For NHL’s new head honcho, position is dream come true
January 1, 2008
Things are so good with local sports right now that even Boston lawyers are cashing in on the karma.
Take Paul Kelly, for example.
When the white-collar criminal lawyer answered his phone last June, little did he know that by the end of the conversation, he would be on his way to landing one of the most powerful positions in professional sports.
Dave Poulin — a former National Hockey League forward — was on the line offering an opportunity most fantasy-sports fanatics would jump at, not to mention the fact that it came with a five-year contract worth an estimated $2 million annually.
Poulin, it turns out, was working for a company in Chicago hired to find a new executive director for the NHL Players Association. “He asked if I’d like to be considered, and I said sure,” Kelly recalls. “The whole thing came out of nowhere.”
It’s the “out-of-nowhere” element that makes this story so great, especially when you consider the fact that Kelly was a virtual unknown in the world of sports.
“I had a good thing going in Boston,” Kelly says, “and if someone had offered me a judgeship or almost any other job, I would have said no. But this was one I had to take. I’ll miss being a trial lawyer, but I’ve been around hockey since I was 6 years old; this was a dream job for me.”
Selected from a pool of 500 candidates, Kelly, 52, replaces Ted Saskin, who left the position in May amid allegations he was secretly monitoring his players’ e-mails.
But how did the Newton native — who once prosecuted the Charlestown “Code of Silence” murder cases and recently defended pop-star Howie Day after his Logan Airport arrest — finally get the gig?
“It boiled down to whether they wanted someone with a strong marketing or legal background, and for whatever reason I was the lucky guy,” he says. “I told them one of the things we learn as trial lawyers is if you don’t have expertise in an area, you go out and get the best people you can. While I’m not a marketing guy, I can tell you this: The [NHLPA] will have a presence under me they don’t currently have.”

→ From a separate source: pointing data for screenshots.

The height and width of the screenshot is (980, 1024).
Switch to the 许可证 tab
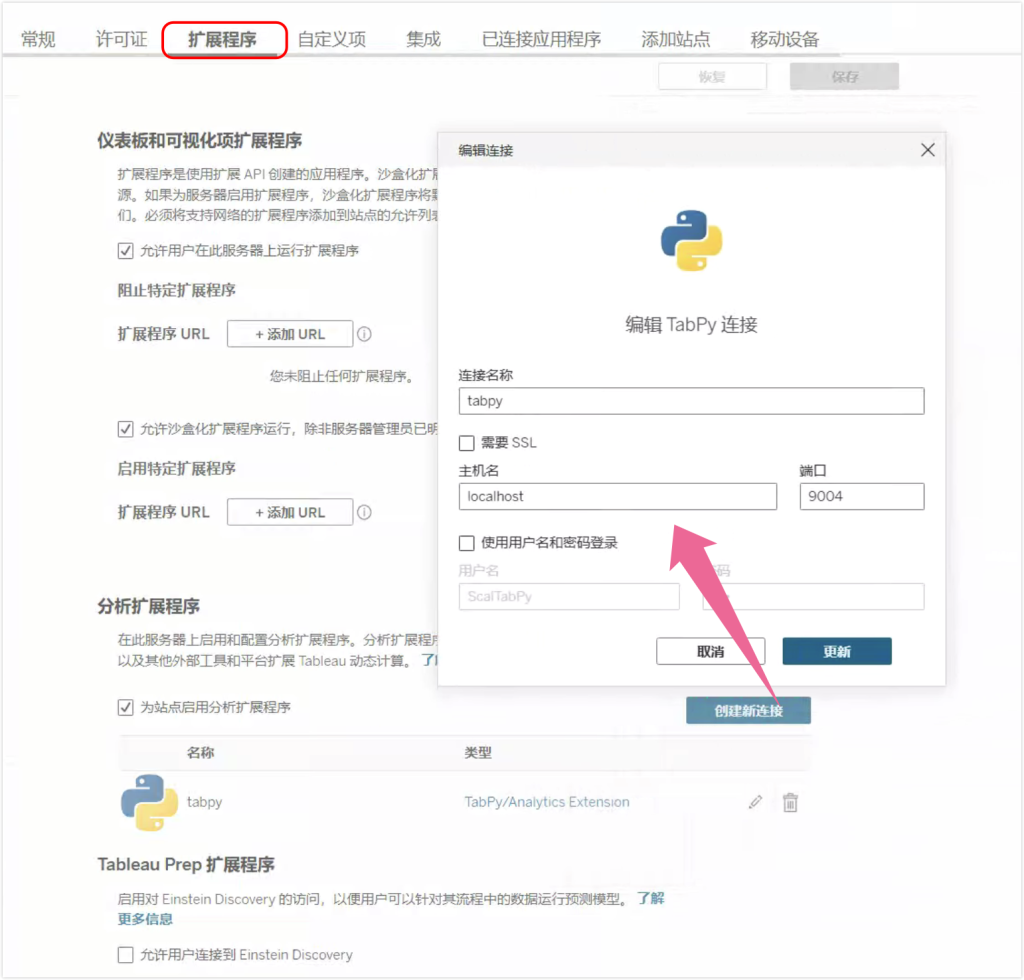(121, 40)
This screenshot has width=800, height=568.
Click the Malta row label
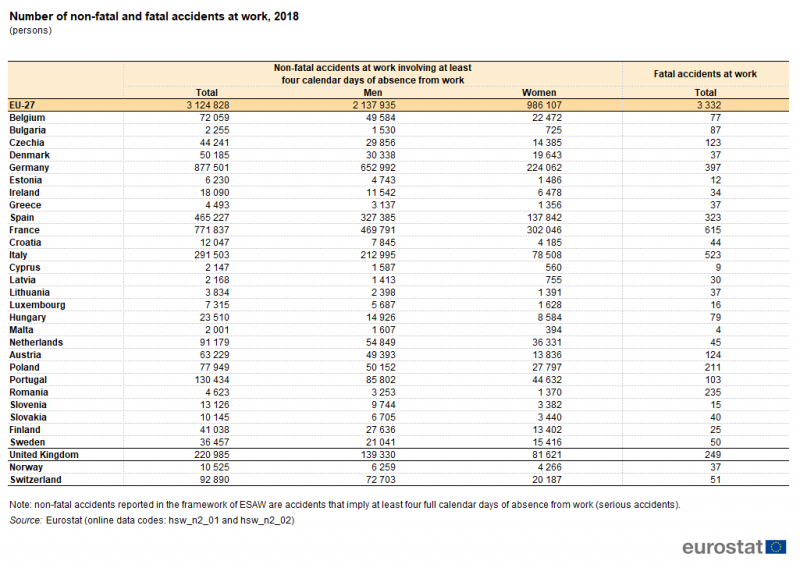click(x=22, y=329)
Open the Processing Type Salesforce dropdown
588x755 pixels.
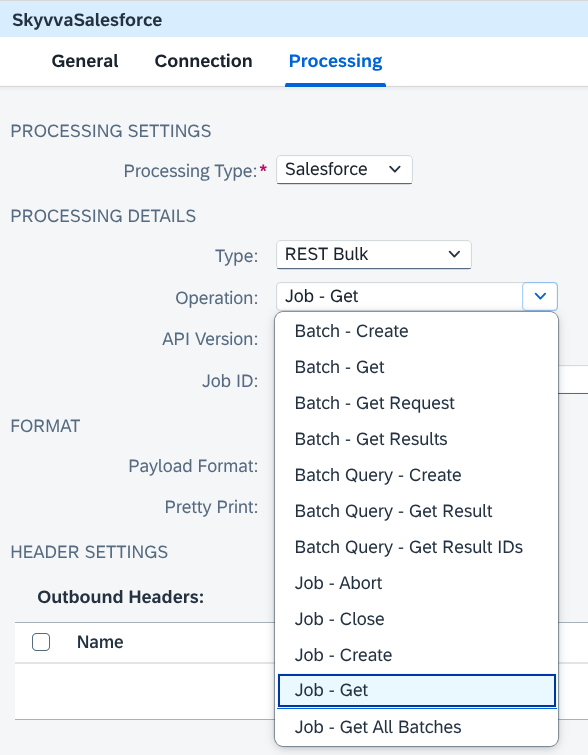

Ironically, Kelly’s understanding of his new job began back when he was a federal prosecutor who indicted one of his now-predecessors, Alan Eagleson, on fraud and embezzlement charges.
“Eagleson was the first executive director of the players’ association, and I put him in prison,” Kelly notes. “Through that case, people in the league got to know who I was. But if someone had told me back then I would someday be in Eagleson’s chair, I would have laughed and said, ‘No way.’”
The Eagleson case would not be Kelly’s only dealing with the NHL. He also represented Marty McSorley, the Boston Bruin convicted of beating an opposing player with his stick.
While those experiences ultimately helped him land the job, Kelly, who today heads up a labor union consisting of more than 700 players, knows that what lies ahead will be no piece of cake.
On his plate is the almost insurmountable task of reviving a sport still suffering from the after-effects of a 2004 labor strike, fan apathy, the possibility of another work stoppage and a brutal television contract that airs games on a difficult-to-find network.
“We have a lot to do, but I don’t feel overwhelmed,” he says. “Being a trial lawyer is about managing crisis and dealing with what might otherwise seem like a difficult situation. I’m excited to get going.”